OBJECTIVE — Rewrite everything from the line containing "How do I perform: Click the Medinext logo?" down to the end of the data, requests included, shifting every coordinate in the answers by -112. Leave the pictures out of your answer.

DATA PROVIDED —
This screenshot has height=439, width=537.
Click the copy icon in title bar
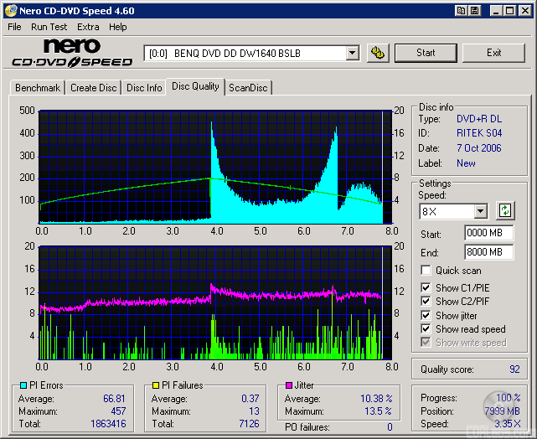click(x=462, y=11)
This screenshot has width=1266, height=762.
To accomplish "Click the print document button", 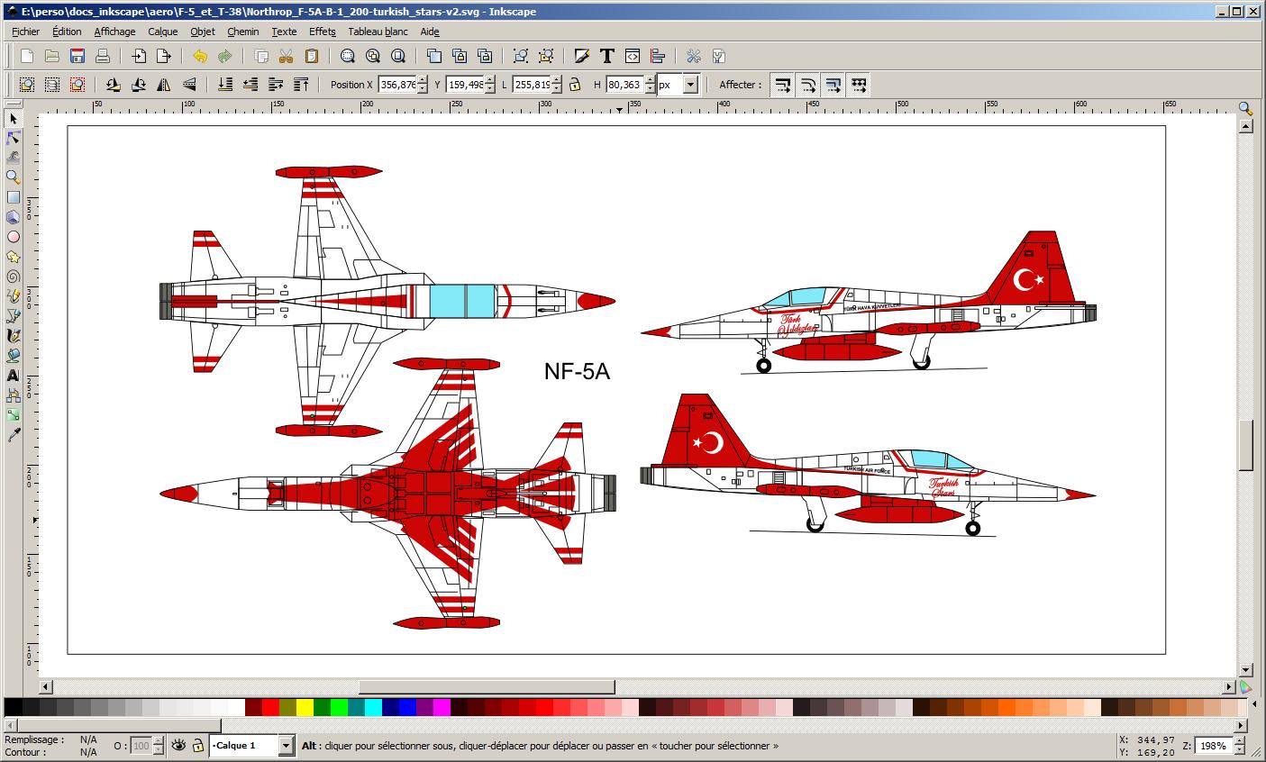I will tap(103, 56).
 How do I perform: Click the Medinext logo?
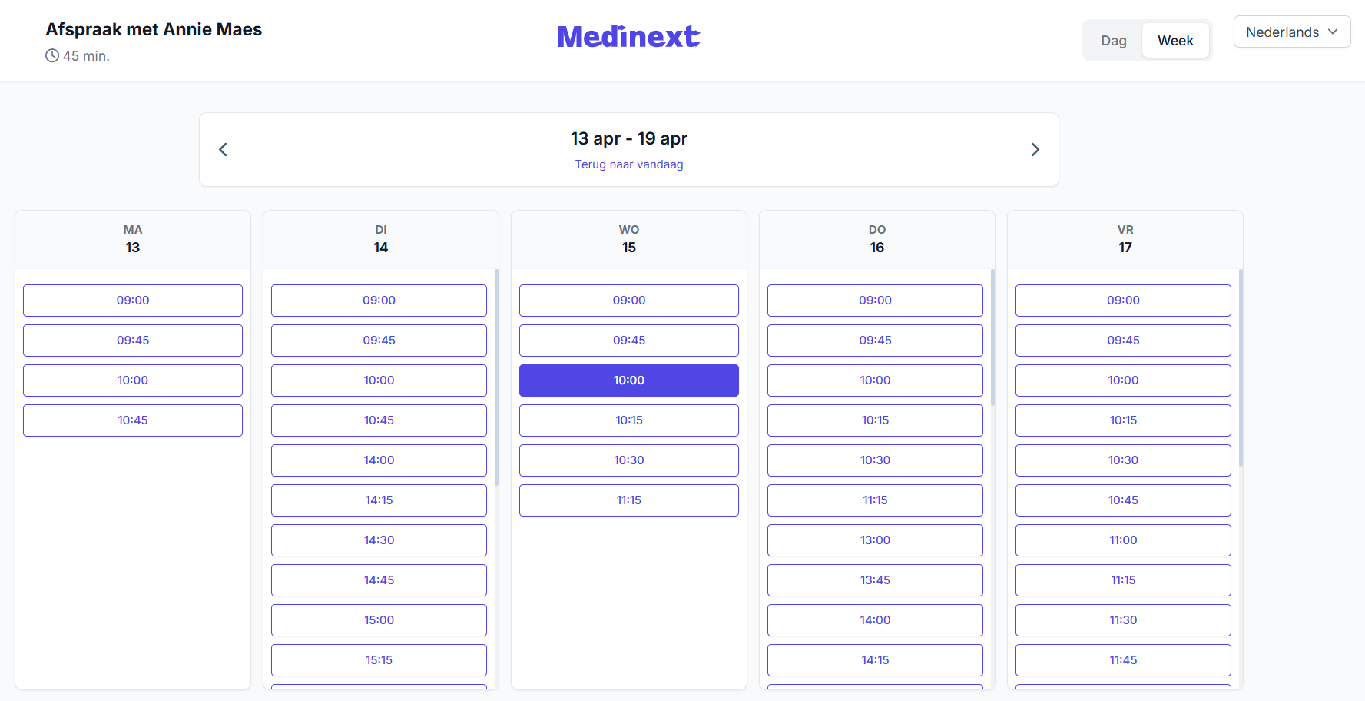pyautogui.click(x=628, y=36)
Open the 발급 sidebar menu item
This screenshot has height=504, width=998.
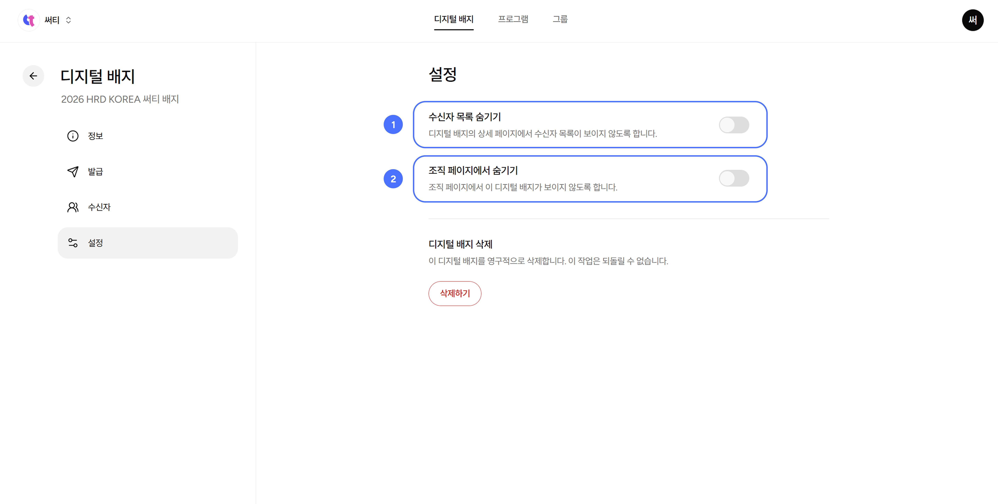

THE ANSWER —
 How do I perform: Click the Medinext logo?
pyautogui.click(x=516, y=-76)
Open the 발급 sidebar menu item
This screenshot has height=504, width=998.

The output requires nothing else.